• Passage given:
Dear Cambridge philosophers of science,
Tomorrow (today as most of you read this), 6 December, is the 9th 
(BONUS!) meeting for CamPoS, at 1 p.m. in the HPS department in seminar 
room 2 in the basement.  Emily Thomas of Durham (Ph.D. from Cambridge) 
will tell us 'What’s the Point of Margaret Cavendish’s Blazing World? 
Travel, Science, and Thought Experiments'.  Her abstract is below.
Sincerely,
J. Brian Pitts


Abstract:  'Travel has a long and intimate history with philosophy.

• What you will do: Reproduce the whole seminar announcement above word for word, keeping its punctuation and line breaks. The items after this announcement are separate material that has nothing to do with it.

• Dataset rows:
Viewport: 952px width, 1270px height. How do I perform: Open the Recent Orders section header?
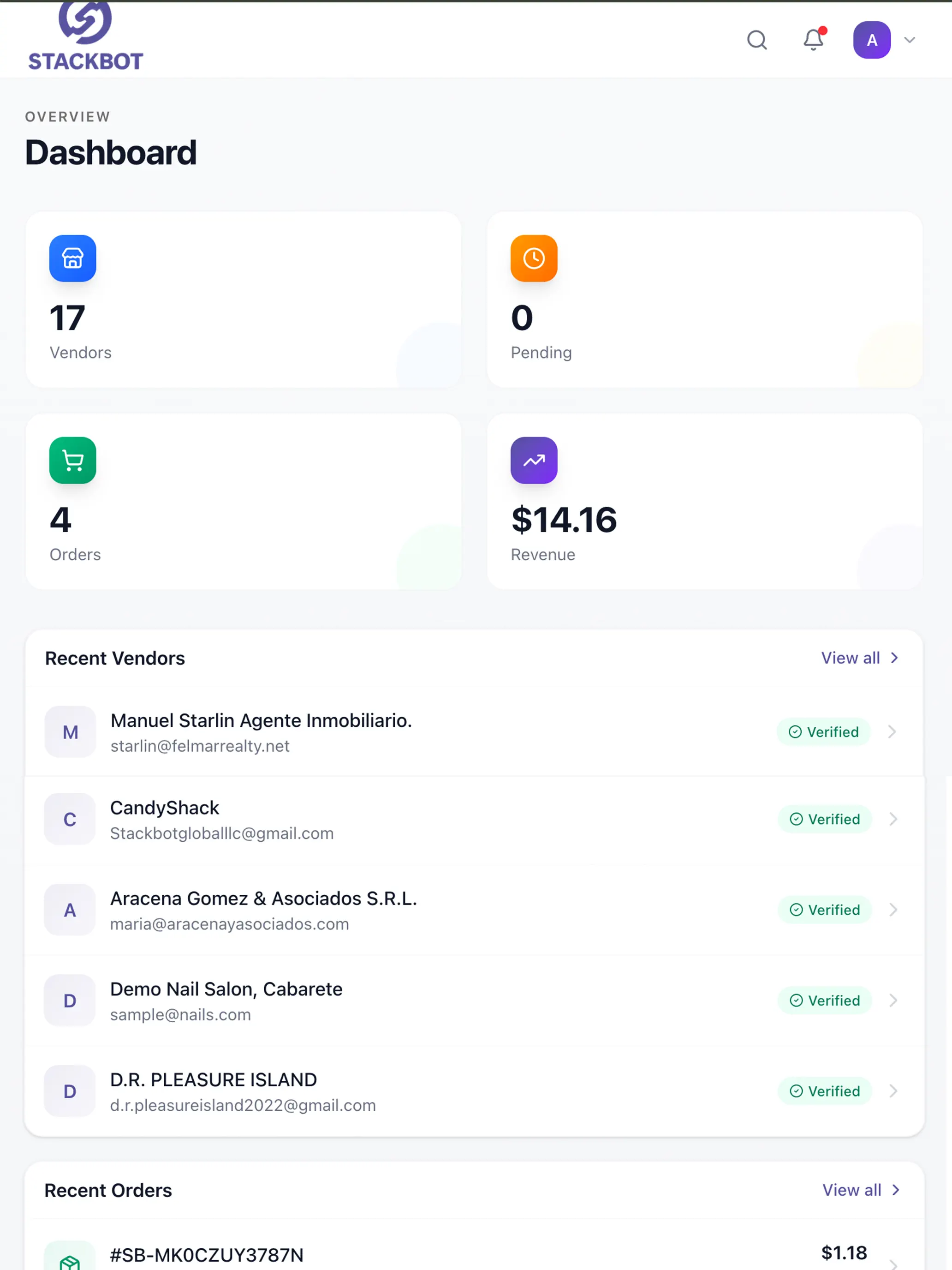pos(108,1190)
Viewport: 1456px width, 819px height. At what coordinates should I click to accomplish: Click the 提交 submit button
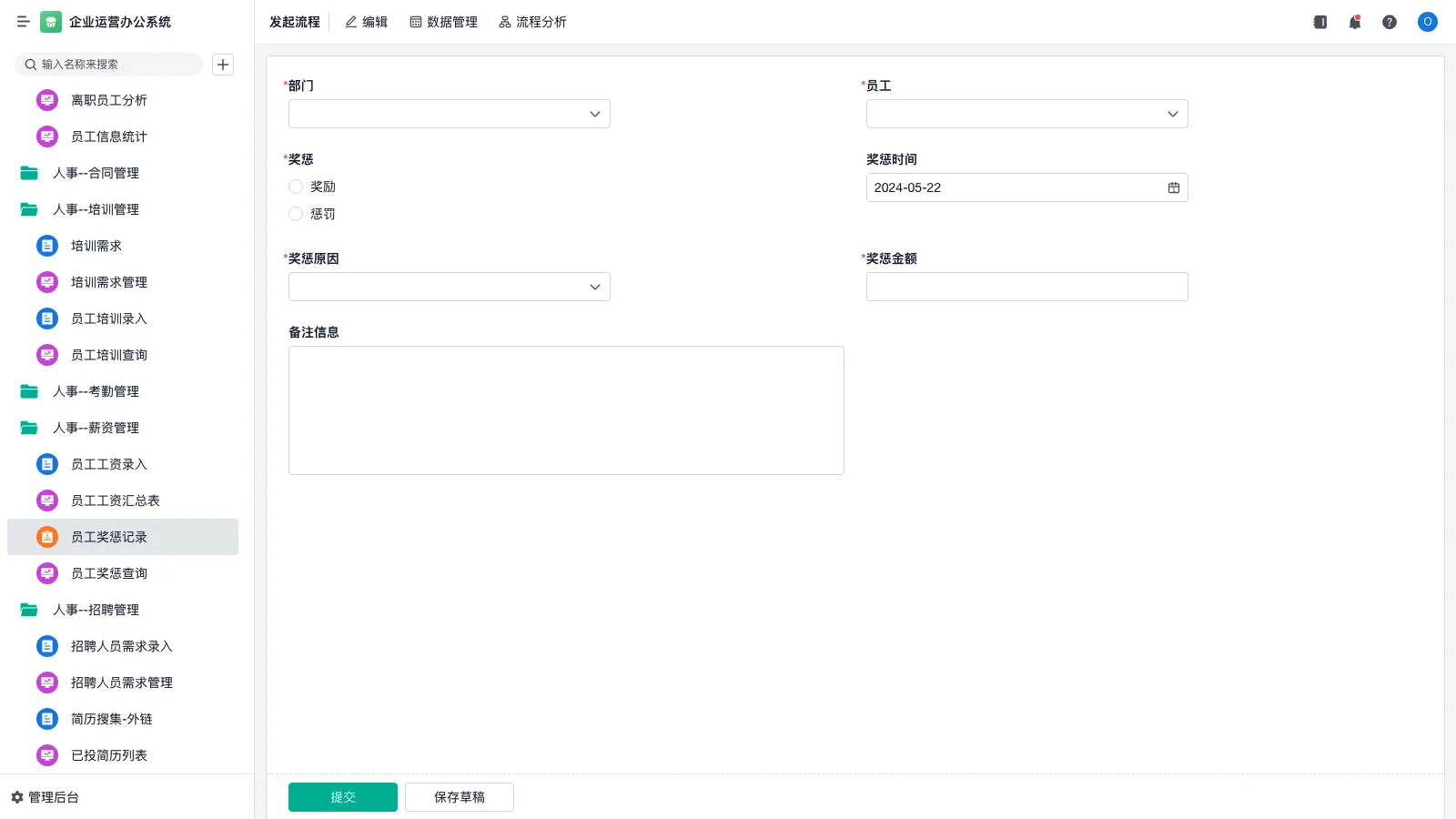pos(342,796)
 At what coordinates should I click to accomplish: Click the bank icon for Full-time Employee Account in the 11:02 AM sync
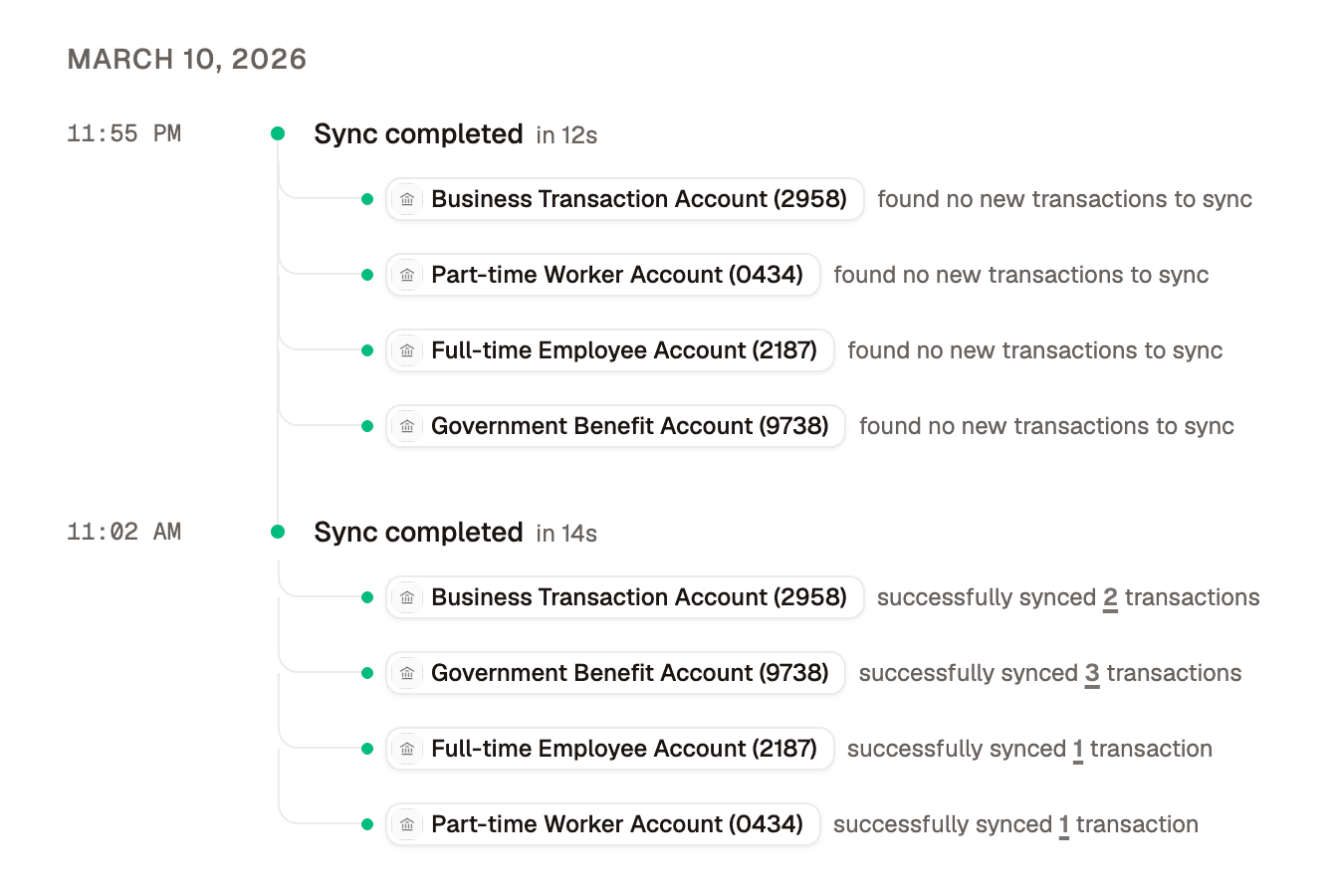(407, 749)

• Response to the task:
Dear Cambridge philosophers of science,
Tomorrow (today as most of you read this), 6 December, is the 9th 
(BONUS!) meeting for CamPoS, at 1 p.m. in the HPS department in seminar 
room 2 in the basement.  Emily Thomas of Durham (Ph.D. from Cambridge) 
will tell us 'What’s the Point of Margaret Cavendish’s Blazing World? 
Travel, Science, and Thought Experiments'.  Her abstract is below.
Sincerely,
J. Brian Pitts


Abstract:  'Travel has a long and intimate history with philosophy.